Exercise objective:
Where a line of the records holds the string "agent", copy that line.

[Excerpts from a dataset]
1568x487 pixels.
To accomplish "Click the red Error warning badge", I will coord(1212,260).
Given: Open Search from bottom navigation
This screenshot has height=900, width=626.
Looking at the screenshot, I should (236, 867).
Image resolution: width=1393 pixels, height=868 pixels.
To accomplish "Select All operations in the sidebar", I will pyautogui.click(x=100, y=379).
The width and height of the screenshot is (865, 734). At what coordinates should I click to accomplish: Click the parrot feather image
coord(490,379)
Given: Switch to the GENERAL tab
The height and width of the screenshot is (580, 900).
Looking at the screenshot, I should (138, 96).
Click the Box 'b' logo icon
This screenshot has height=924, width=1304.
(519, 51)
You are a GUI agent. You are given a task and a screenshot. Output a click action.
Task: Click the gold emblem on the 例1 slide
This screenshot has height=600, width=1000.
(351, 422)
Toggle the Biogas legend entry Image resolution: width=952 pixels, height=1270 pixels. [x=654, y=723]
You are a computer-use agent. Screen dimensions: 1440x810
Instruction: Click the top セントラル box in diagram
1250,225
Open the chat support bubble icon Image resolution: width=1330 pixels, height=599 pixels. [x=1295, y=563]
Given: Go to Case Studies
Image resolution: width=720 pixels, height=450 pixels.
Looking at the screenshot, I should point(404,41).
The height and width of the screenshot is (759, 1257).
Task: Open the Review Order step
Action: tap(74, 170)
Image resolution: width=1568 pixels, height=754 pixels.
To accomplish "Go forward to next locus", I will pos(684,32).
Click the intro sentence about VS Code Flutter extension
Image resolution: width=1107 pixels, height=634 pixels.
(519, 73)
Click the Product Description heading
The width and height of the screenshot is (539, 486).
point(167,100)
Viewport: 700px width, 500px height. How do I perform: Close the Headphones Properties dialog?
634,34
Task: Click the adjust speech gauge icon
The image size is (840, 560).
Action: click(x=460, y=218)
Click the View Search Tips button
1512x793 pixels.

Response to the exercise:
You are a GUI agent. You are given a task and a screenshot. Output a click action.
You are a computer-use agent. Screen dimensions: 1440x810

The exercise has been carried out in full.